On Thursday, stocks fell sharply due to rising tensions between Russia and Ukraine, with investors fleeing riskier assets in favor of bonds.
- On a point and percentage basis, the Dow Jones Industrial Average had its worst day performance of the year.
- The blue-chip average fell 622.24 points, or 1.8 percent, to 34,312.03, dropping gradually throughout the day.
- The continuous tensions between Russia and Ukraine had investors on the edge of their seats.
DJIA fundamental forecast
As geopolitical tensions between Washington and Russia over Ukraine escalated, investors hastened a shift late in the day toward defensive sectors and safe havens such as US Treasuries and gold.
According to Dow Jones Market Data, the Dow’s 1.8 percent dip was its worst daily decrease since Nov. 30.
A sigh of relief?
Investors applaud US Secretary of State Antony Blinken’s meeting with Russian Foreign Minister Sergei Lavrov. The former has agreed to meet late next week on the condition that Russia does not invade Ukraine again, according to the US State Department.
The Asian markets, S&P500 futures, and risk-sensitive currencies have benefited from encouraging developments in the Russia-Ukraine conflict.
We’ll have to see the DJIA direction when today’s bell rings.
POTUS weigh in
After Ukrainian military and pro-Russian separatists exchanged fire in eastern Ukraine, President Joe Biden said there was every sign Russia intended to attack Ukraine in the next days and created a pretext to explain it.
According to the Canadian Prime Minister’s office, US President Biden will convene a conference on Friday with leaders from Canada, Germany, France, Italy, Romania, Poland, the United Kingdom, the European Union, and NATO Russia-Ukraine conflict.
US treasury dips
The benchmark 10-year Treasury note yield plummeted more than eight basis points as investors flocked to buy US government paper, regarded as one of the safest investments.

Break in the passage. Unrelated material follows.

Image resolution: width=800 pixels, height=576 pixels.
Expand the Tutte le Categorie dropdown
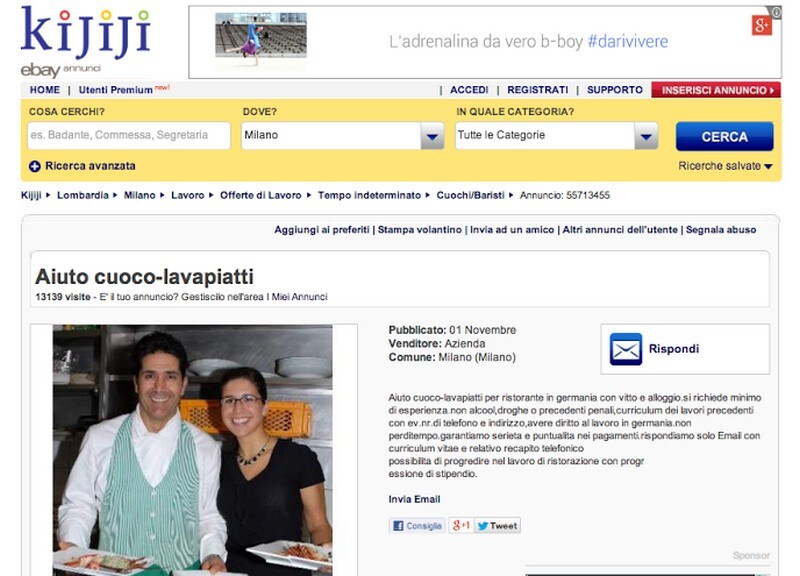click(x=646, y=136)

The 10-year yield rose briefly before the Fed minutes were out on Wednesday but fell back to the flat line.
Weekly jobless numbers
According to a Dow Jones estimate, weekly unemployment claims rose to 248,000, up from 218,000 the previous week and more than the 218,000 forecasts. In addition, housing permits increased unexpectedly in January, while housing starts fell short of forecasts.
There’s a lot of anxiety out there. Nothing has been addressed between Russia and Ukraine as we approach the weekend.
The persistent downturn, particularly in the growth names, reflects increasing uncertainty, selling swamping buyers in almost every stock.
As today’s geopolitical developments lowered prospects for a diplomatic settlement to prevent military strikes in Ukraine, safe havens are excelling.
DJIA technical analysis: towards bearish bias?
At the end of Thursday’s session, DJIA closed the day at 34312, dropping 600 points. The index is way below its 100-day MA on the daily chart, and the RSI points downwards.
A break above 34500 would open the door to 35000. If it can cross that level, we’ll see the index touching 35500.
On the flip side, the next support for the index lies around 33800. If the index slips below this level, we can see a downward movement towards the 33150 level.